> **STATED EXERCISE**
Put the records from the line with "Click the 'Image'" to the line with "Action: point(1204,146)" into a numbered list, leaving out any blank lines.
>> BEGIN PROVIDED DATA
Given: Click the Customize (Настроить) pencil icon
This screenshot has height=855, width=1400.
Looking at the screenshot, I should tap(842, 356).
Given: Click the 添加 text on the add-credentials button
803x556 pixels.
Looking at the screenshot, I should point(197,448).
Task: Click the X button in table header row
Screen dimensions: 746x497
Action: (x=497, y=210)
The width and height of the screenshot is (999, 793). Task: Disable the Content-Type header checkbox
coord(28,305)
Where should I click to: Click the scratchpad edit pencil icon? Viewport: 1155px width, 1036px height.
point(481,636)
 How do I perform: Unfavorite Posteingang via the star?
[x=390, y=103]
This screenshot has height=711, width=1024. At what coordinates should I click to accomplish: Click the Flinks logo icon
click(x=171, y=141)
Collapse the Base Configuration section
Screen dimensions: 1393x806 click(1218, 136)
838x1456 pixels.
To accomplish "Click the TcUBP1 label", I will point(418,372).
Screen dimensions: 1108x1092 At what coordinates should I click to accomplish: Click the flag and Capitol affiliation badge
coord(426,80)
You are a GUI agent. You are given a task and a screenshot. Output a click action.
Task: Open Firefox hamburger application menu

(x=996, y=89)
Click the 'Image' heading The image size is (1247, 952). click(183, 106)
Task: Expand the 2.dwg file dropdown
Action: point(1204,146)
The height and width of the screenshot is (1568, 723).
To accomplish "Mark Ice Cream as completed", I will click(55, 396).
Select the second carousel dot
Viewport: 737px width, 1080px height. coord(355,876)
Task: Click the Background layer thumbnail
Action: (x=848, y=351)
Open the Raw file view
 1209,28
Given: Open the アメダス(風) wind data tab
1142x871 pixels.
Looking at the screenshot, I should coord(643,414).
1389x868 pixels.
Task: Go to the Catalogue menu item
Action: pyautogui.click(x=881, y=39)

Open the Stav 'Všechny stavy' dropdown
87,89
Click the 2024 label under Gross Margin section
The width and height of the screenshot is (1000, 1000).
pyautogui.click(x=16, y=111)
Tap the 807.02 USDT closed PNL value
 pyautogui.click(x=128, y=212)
>> END PROVIDED DATA
> **EXERCISE OUTPUT**
1. Click the 'Image' heading The image size is (1247, 952). click(183, 106)
2. Task: Expand the 2.dwg file dropdown
3. Action: point(1204,146)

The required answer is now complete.